Incidentally, of the big nuclear explosions took place on the far side of the moon, the rocket action would serve to drive the moon toward the earth, something the program doesn't mention. The moon's original orbital motion would keep it from hitting the earth, but it would skim by at an abnormally close distance (how close would depend on the force of the explosion) and would create disastrous tidal effects. [In the episode, it is mentioned that the Earth suffers geological disruption consistent with this]
Sometimes one can't be sure whether an error is produced out of dramatic necessity or out of ignorance. For example, mention was made on several occasions during the initial program ["Breakaway"] of a new planet named "Meta." It is supposed to be close enough to the moon to be seen clearly through telescopes as a large sphere. It has an atmosphere; it is sending out space signals; it seems to bear intelligent life. The mean of the lunar base are preparing to send out a manned probe to the planet.

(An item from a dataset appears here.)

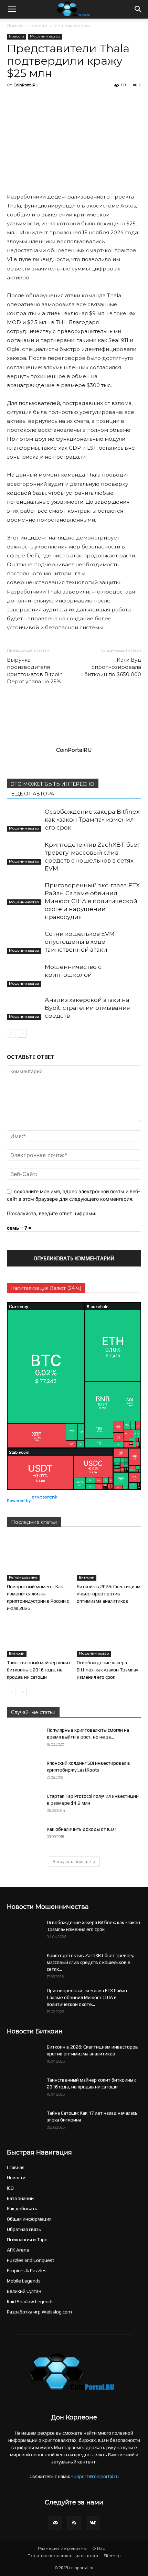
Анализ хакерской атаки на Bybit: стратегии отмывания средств (87, 1007)
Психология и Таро (27, 2239)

But where did Meta come from? If Meta is the planet of another sun, where is that sun? If it is as near to earth and the moon as Meta seems to be, then the earth and the moon are being baked to death.
If Meta isn't circling a sun, but just invaded our solar system on its own, then it must be frozen solid through all the eons of its interstellar journey and hence is very unlikely to bear our kind of life. [The episode does not make it clear, but Meta is supposed to be a interstellar planet entering the solar system. Large planets like Jupiter ("gas giants") generate most of their heat themselves, and would not be frozen in deep space.]
If on the other hand, it has been a member of our solar system all along, if we can see it in 1999, then we should also be able to see it in 1975 --but, of course we don't. As a matter of fact, any planet that could be close enough to the earth in 1999 to invite a manned expedition of exploration must be close enough right now in 1975 to be seen by astronomers.
Well, then, is Meta there out of dramatic necessity? Will our heroes and heroines be interacting with it in the next episode because the effect of the nuclear explosion is sure to send the moon, by sheer coincidence, right in the direction of Meta?
Or do those who are producing Space: 1999 simply not know or not care what the structure of the universe is like? For instance, will they have the moon drifting through space and visiting different planets in each instalment? Now that would be too ignorant a view of the universe to be tolerated even in the name of dramatic necessity.
Suppose that the moon were to be hurled out of its orbit with such force that it ended up drifting out of the solar system and through interstellar space at 1000 miles per second. (This is flatly inconceivable, but let us suppose it.) It would then take the moon something like 800 years to reach the nearest star IF it were aimed in the right direction. To have it constantly involved with worlds and alien intelligences is too much to swallow by several thousand cubic miles. [Later episodes propose random "space warps" which shift the Moon through space.]
To be sure, the spaceship Enterprise on Star Trek did it, but the Enterprise was not merely drifting. It was a ship under powered flight; it could be accelerated --and could, we were informed, go faster than light.
But perhaps I need not be pessimistic. Space: 1999 may yet avoid too many errors of ignorance. I hope so, for its special effects are remarkable and I want very much for the show to succeed.